── Passage shown

We have seen SBI has cut the savings bank rate. So, clearly, they are indicating that the margins are under pressure. So, with this rate cut do you really expect banks to transmit the following by cutting lending rates further?
Patel: The way to look at the transmission is to determine what has been the case since we started the easing cycle and there are two or three things that are clear. One, on new lending the transmission has been much stronger, especially in those segments where there is a lot of competition like housing loans, personal loans, where the NBFCs also play a big part. Secondly, on the part of the loan portfolio that is tied up on account of base rate and liabilities of a longer nature, the transmission has been slower. Given the prevailing liquidity conditions and that we have reduced policy rates by a substantial amount since the easing cycle started, I think there is scope for banks to reduce lending for those segments that so far they have not benefitted to the full extent of our policy rate cuts.
Why did you not change your stance while cutting rates and also, if you stay on this path towards four per cent, should one assume that this is the extent of accommodation you think was possible? Only if we start to see a further deceleration in inflation or quicker disinflation, could we see further room open up for rate cuts?
The main reason why we have been cautious enough to stick around to the neutral stance is because the trajectory of inflation is expected to rise from the current lows. And therefore, there is nothing to explain in terms of why we have not changed the stance. The stance is exactly where it should be and what it was in June. And therefore it was a right call to make by a majority of four to two.

────
── Listed entries

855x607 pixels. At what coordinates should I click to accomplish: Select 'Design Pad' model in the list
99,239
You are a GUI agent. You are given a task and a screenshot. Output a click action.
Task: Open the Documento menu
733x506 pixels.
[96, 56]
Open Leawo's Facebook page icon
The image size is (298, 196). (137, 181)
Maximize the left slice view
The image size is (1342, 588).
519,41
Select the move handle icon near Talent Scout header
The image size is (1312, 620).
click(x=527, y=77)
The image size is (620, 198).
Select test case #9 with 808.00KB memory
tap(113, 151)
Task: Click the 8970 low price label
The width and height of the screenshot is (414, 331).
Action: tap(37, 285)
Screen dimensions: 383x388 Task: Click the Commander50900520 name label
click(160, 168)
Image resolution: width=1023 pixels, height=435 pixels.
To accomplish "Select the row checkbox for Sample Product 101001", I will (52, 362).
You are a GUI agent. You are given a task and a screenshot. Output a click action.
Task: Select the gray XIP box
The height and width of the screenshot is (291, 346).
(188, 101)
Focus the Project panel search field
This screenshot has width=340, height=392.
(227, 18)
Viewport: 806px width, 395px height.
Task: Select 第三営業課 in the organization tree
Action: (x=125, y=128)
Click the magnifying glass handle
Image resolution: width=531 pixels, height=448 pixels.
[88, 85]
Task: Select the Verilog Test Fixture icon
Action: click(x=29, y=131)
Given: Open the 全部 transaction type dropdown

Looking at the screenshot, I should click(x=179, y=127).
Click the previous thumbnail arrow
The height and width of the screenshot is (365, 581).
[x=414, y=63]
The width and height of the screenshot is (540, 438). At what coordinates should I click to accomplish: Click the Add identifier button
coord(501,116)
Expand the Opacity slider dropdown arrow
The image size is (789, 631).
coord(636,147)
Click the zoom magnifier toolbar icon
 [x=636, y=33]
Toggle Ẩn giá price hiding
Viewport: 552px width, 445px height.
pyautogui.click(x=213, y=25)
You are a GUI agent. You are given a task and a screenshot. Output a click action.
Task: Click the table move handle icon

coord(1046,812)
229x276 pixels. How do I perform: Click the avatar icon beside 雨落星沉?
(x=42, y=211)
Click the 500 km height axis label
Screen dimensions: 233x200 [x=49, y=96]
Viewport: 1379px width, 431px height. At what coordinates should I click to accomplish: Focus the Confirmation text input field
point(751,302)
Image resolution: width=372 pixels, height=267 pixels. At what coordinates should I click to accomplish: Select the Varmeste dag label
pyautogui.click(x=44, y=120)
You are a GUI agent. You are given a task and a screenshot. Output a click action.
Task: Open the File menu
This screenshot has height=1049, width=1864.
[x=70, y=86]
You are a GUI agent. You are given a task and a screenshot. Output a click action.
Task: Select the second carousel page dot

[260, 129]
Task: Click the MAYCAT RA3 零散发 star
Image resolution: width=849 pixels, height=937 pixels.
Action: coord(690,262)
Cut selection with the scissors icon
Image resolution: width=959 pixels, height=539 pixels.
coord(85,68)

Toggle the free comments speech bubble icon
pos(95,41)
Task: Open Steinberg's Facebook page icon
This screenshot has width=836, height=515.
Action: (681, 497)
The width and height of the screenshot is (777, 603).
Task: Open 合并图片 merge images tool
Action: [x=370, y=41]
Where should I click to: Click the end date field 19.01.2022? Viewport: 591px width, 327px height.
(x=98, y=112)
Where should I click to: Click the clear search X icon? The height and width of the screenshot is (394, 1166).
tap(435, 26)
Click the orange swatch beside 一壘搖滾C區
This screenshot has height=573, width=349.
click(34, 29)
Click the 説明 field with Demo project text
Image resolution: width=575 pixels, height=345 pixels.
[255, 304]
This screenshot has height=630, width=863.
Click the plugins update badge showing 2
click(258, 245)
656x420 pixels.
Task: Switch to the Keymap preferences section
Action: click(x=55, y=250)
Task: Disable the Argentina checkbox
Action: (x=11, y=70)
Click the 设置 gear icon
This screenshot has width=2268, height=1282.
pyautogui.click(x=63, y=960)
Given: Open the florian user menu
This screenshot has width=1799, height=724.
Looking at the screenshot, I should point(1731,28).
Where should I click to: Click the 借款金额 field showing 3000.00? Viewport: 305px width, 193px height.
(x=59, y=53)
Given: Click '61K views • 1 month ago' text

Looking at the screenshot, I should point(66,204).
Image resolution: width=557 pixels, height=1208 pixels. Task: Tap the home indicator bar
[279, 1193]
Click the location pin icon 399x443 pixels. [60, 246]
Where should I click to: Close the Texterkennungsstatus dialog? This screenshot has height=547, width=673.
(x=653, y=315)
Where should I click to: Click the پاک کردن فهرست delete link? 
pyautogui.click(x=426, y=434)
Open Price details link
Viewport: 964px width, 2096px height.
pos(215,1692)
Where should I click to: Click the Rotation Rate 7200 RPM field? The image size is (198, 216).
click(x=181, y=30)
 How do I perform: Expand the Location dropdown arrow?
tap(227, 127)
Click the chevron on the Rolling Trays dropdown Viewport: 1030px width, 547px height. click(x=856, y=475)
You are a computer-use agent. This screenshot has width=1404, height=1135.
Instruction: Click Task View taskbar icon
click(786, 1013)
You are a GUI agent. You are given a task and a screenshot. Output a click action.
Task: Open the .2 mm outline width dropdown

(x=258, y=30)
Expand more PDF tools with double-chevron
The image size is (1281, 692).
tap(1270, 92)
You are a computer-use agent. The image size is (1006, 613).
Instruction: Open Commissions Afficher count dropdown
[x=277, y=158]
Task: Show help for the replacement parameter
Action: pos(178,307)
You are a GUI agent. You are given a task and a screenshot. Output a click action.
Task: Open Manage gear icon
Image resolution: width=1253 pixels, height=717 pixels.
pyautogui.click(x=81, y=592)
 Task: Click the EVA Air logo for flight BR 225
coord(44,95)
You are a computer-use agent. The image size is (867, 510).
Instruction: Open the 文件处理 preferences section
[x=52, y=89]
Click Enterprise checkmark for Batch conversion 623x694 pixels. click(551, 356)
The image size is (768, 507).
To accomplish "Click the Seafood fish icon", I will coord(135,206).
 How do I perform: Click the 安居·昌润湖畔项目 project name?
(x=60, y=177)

────

• Directive 1:
Reproduce everything in the monetary policy interview from "Patel: The way" down to "policy rate cuts.".
• Directive 2:
Answer these questions on the monetary policy interview:
(a) Which bank is said to have cut its savings bank rate?
(b) In which loan segments has transmission on new lending been much stronger?
(c) By what majority was the call on the stance made?
• Directive 3:
Resume the monetary policy interview after its final sentence.
Nothing in the listing is needed here.

• Right answer 1:
Patel: The way to look at the transmission is to determine what has been the case since we started the easing cycle and there are two or three things that are clear. One, on new lending the transmission has been much stronger, especially in those segments where there is a lot of competition like housing loans, personal loans, where the NBFCs also play a big part. Secondly, on the part of the loan portfolio that is tied up on account of base rate and liabilities of a longer nature, the transmission has been slower. Given the prevailing liquidity conditions and that we have reduced policy rates by a substantial amount since the easing cycle started, I think there is scope for banks to reduce lending for those segments that so far they have not benefitted to the full extent of our policy rate cuts.

• Right answer 2:
(a) SBI
(b) Housing loans and personal loans
(c) Four to two

• Right answer 3:
You have mentioned that the government needs steps to look at private investment, remove infrastructure bottleneck. If we even look at the recent data that has come out, IIP and factory output have weakened. How much did that influence the decision to go for a rate cut?
Patel: We have mentioned that we could have a stronger growth performance if some of these things are taken forward, in particular, removing infrastructure bottlenecks, finding measures to reinvigorate private investments and provide a thrust to the affordable housing initiative of the government which has a potential for very strong multiplier effects. I think a fair number of pieces of the jigsaw in that context are already in place. There is one that we are aware of and which, according to several stakeholders, is coming in the way of speedier implementation is the clearance of these projects on affordable housing at the state government levels. I think we need a time-bound single-window clearance, if this initiative, which has a potential for strong growth impulses, going forward, to come into place.